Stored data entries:
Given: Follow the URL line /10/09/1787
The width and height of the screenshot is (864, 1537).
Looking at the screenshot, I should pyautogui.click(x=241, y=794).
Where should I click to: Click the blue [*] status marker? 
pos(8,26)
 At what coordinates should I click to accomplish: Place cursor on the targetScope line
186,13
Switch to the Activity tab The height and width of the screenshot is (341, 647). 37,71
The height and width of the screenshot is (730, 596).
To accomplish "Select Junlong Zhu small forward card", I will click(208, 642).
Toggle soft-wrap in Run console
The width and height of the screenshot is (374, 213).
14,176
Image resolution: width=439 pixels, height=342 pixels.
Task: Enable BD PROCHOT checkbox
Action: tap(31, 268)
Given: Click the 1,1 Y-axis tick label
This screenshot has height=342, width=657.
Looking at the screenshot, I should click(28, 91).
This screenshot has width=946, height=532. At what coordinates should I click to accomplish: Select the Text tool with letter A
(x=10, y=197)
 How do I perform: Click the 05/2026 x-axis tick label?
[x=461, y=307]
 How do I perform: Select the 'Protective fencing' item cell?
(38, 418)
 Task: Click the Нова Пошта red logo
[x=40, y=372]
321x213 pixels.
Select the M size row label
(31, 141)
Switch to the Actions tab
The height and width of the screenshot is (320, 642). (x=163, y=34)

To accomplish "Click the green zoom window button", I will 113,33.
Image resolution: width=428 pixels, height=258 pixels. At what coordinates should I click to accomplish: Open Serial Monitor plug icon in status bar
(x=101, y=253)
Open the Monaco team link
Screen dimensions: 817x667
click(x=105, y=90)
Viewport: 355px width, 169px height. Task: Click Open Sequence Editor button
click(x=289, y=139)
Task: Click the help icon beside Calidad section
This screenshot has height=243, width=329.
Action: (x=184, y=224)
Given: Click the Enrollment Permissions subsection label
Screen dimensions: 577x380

• Work to complete: After locating the line with "321x213 pixels." above, return that line and every later line through the one with "Task: Click the help", word for word and with nothing else.

• Written reply:
321x213 pixels.
Select the M size row label
(31, 141)
Switch to the Actions tab
The height and width of the screenshot is (320, 642). (x=163, y=34)

To accomplish "Click the green zoom window button", I will 113,33.
Image resolution: width=428 pixels, height=258 pixels. At what coordinates should I click to accomplish: Open Serial Monitor plug icon in status bar
(x=101, y=253)
Open the Monaco team link
Screen dimensions: 817x667
click(x=105, y=90)
Viewport: 355px width, 169px height. Task: Click Open Sequence Editor button
click(x=289, y=139)
Task: Click the help icon beside Calidad section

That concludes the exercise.